* [Exercise brief] Edit the material from its first line through the line containing "pyautogui.click(x=175, y=118)", inclusive, so that "Preferences" becomes "Settings" and nothing else changes.

Items from a data source
--- Begin ---
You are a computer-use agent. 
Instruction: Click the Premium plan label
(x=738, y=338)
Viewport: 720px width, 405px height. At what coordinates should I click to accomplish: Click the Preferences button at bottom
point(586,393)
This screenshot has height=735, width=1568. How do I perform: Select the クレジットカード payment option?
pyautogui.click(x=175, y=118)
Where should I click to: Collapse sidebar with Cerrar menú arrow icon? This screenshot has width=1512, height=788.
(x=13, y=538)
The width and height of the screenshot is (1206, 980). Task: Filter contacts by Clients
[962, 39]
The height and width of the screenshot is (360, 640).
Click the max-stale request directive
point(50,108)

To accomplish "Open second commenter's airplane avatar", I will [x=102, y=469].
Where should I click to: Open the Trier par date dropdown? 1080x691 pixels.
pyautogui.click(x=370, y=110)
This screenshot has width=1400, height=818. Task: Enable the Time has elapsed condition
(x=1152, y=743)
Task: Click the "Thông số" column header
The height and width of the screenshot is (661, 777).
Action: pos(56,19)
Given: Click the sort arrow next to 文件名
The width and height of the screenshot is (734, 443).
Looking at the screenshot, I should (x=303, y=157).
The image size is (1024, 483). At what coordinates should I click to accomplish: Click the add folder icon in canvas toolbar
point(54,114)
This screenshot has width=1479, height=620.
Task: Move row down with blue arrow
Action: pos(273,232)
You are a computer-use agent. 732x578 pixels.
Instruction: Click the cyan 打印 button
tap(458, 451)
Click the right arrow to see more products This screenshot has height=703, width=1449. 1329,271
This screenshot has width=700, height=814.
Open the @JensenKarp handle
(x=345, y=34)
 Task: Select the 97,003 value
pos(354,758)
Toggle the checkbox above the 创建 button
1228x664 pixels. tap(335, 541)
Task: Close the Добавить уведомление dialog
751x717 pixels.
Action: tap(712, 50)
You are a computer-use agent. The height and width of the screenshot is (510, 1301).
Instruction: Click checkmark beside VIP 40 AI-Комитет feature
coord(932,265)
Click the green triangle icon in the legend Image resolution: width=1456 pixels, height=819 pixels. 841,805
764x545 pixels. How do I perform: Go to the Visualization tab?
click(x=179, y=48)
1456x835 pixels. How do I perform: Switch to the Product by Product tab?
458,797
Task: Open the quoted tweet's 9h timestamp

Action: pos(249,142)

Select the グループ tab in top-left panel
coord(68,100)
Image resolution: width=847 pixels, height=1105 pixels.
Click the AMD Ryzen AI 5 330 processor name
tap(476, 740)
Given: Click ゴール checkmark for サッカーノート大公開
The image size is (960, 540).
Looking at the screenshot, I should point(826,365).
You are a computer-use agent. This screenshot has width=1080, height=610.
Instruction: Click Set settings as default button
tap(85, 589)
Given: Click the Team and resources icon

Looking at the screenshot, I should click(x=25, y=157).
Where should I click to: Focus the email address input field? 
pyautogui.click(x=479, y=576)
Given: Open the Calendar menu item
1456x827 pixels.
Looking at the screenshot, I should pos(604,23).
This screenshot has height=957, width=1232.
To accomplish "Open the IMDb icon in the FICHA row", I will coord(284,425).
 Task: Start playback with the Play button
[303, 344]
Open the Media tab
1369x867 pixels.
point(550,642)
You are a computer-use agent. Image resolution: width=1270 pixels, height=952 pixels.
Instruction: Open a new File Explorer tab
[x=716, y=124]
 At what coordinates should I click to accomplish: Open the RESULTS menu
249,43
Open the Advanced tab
--- End ---
* [Finished task]
You are a computer-use agent. 
Instruction: Click the Premium plan label
(x=738, y=338)
Viewport: 720px width, 405px height. At what coordinates should I click to accomplish: Click the Settings button at bottom
point(586,393)
This screenshot has height=735, width=1568. How do I perform: Select the クレジットカード payment option?
pyautogui.click(x=175, y=118)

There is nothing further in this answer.